Artist John C. Menihan with his wife standing next to his mural, “Ruth”

Have you ever seen this mural as you’re walking through the tunnels? We all walk by this piece of art nearly everyday but we rarely stop to think about who made it or what it means. This mural, entitled “Ruth” actually has a beautiful story behind it.

In 1942, when Nazareth College was just eighteen years old, an artist by the name of John C. Menihan painted this mural on our tunnel walls. Here he is pictured before the wall with his wife. Menihan was an American artist from Rochester, known for his watercolors and lithographs of natural landscapes. His work has been featured in collections at the Library of Congress, the New York Public Library, Rochester’s Memorial Art Gallery and the British Museum in London.

Minehan’s mural “Ruth” in Nazareth’s tunnels

Depicted in the mural is Ruth, a biblical figure characterized by her loyalty and faithfulness. After the death of her husband and in-laws, she remained loyal to her mother-in-law, Naomi, returning with her to Bethlehem and adopting her God. Naomi had a relative, Boaz, and everyday, Ruth gleaned, or gathered grain, in his fields. Eventually, Naomi gave Ruth her blessing to marry Boaz and together they had a son, Obed. In the mural, we can see Ruth gleaning in the fields of Boaz, with a woman, presumably Naomi, in the background. Perhaps this mural is meant to remind us of how remaining true to others and working hard will have its rewards, as Ruth did when she was able to remarry after her many days in the fields. It’s also fitting that Ruth used to “glean” in the fields, given that the name of Nazareth’s previous print news publication was The Gleaner.

In 1942, Menihan temporarily gave up pursuing art to work for his family business, which produced parachutes during the second world war. He did return to Nazareth, however, after the war in 1957 to create an even larger and more visible work of art, the “St. Jerome” glass window in the Lorette Wilmot Library. In all of his public artwork on display throughout Rochester, he was known to use religious iconography and liturgy, a perfect fit for an all girls, Catholic liberal arts college in Rochester, New York.  

Minehan’s “St. Jerome” glass window in Nazareth’s Lorette Wilmont Library

Saint Jerome was a priest from Rome who translated the Old Testament into Latin and was secretary to Pope Saint Damasus. What is especially interesting about Saint Jerome, given that Menihan chose to portray him in Nazareth’s library, is the way he interacted with women. In his teachings, he often focused on the lives of women and how women who were devoted to Jesus Christ would be saved. He also worked closely with women, notably Saint Paula and her daughter Saint Eustochium, who helped him in his work.

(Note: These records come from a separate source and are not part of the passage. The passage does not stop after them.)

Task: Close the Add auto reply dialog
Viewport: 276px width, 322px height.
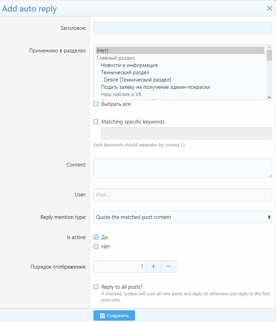Action: [269, 8]
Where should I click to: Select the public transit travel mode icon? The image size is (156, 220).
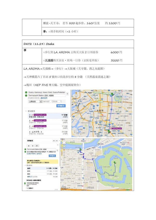click(33, 145)
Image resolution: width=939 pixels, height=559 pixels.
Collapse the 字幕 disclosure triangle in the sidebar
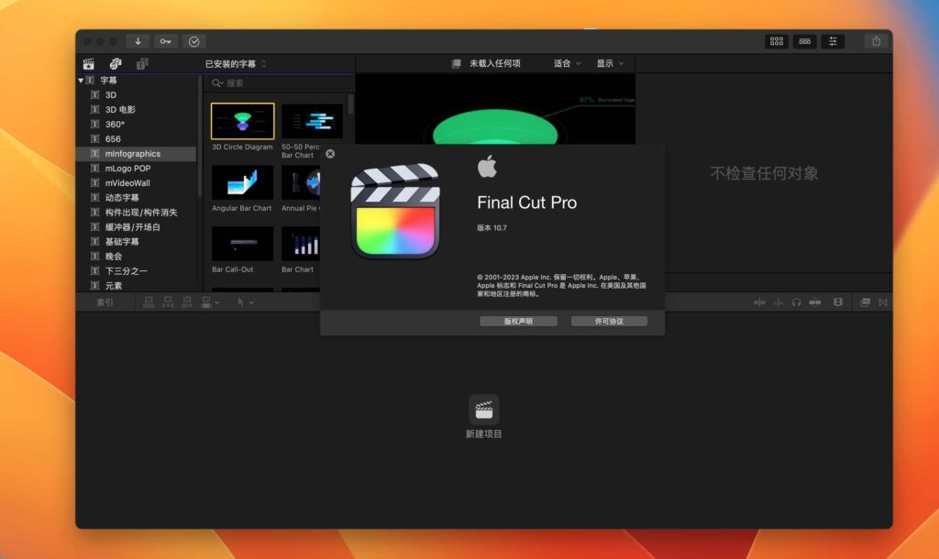click(x=82, y=80)
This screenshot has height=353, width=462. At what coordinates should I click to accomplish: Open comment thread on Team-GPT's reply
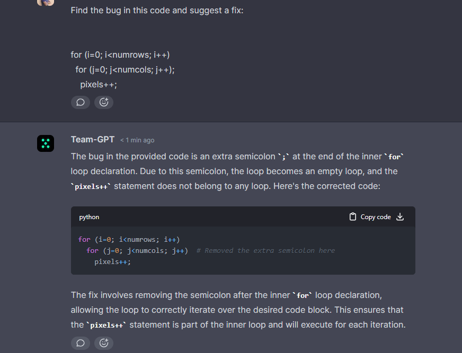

We are lucky to have both of these pieces here at Nazareth College. Each captures not only biblical stories that related to Nazareth’s mission, but they also showcase the work of a local artist of the time, one who contributed greatly to our school.

Next time you happen to be walking through the tunnels, take a closer look at the art we have. Each holds a special story that is unique to our school, and knowing our history only serves to make us more aware of what makes Nazareth College so amazing.